Chili Piper incident

Timeout and Loading Issue

Major Resolved View vendor source →

Chili Piper experienced a major incident on October 19, 2023 affecting Dashboard and Instant Booker and 1 more component, lasting 1h 31m. The incident has been resolved; the full update timeline is below.

Started
Oct 19, 2023, 07:29 PM UTC
Resolved
Oct 19, 2023, 09:01 PM UTC
Duration
1h 31m
Detected by Pingoru
Oct 19, 2023, 07:29 PM UTC

Affected components

DashboardInstant BookerBooking LinksInstant Booker Chrome Extension

Update timeline

  1. investigating Oct 19, 2023, 07:29 PM UTC

    We are currently investigating an issue impacting our database which is preventing Chili Piper assets from loading. Instant Booker as well as Chili Piper's dashboard are both impacted. Some booking links appear to load, but performance is extremely degraded. Pages may load after a long delay. Our Site Reliability infrastructure team is actively investigating this with priority, and we will provide an update once this issue is resolved.

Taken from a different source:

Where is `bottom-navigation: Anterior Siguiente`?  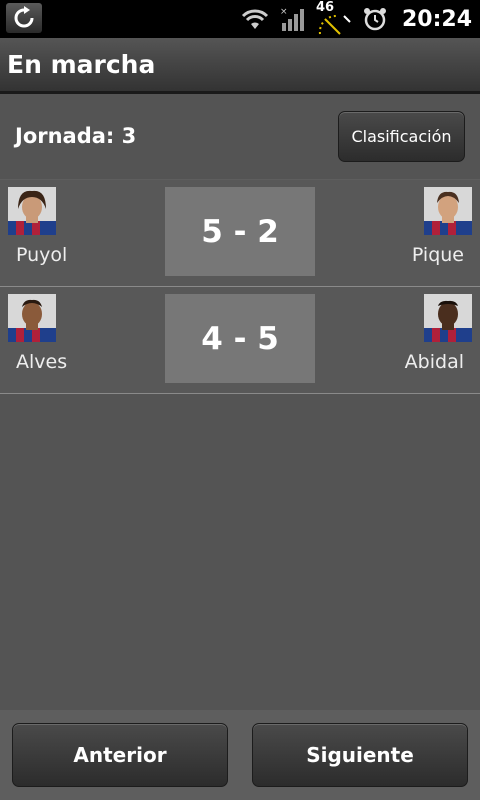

  2. identified Oct 19, 2023, 07:59 PM UTC

    We have begun to restore services and have reduced the load on the impacted databases. Databases instances are being restarted to help mitigate the issue. This is showing improvement on load times, however users may still experience long delays or see an "Error: Server Error" 502 message with degraded performance of all Chili Piper pages, links, Instant Booker, and Concierge. We should start seeing more services gradually become healthy in time, and the loading speed will continue to increase, however due to the increased load times we are still considering this a partial outage.

  3. monitoring Oct 19, 2023, 08:14 PM UTC

    Services have been restored, and several sub-services were restarted in order to further support the recovery of all instances. We are seeing load times gradually return to normal with only a minor performance impact reported. We will continue to monitor the recovery closely to ensure our services remain stable.

  4. resolved Oct 19, 2023, 09:01 PM UTC

    We are marking this issue as resolved since incoming data shows services are recovered, error rates have dropped, and loading times are stabilized. Our team will continue to monitor services closely to ensure they remain stable moving forward, and actions have already been taken to ensure this stability is maintained.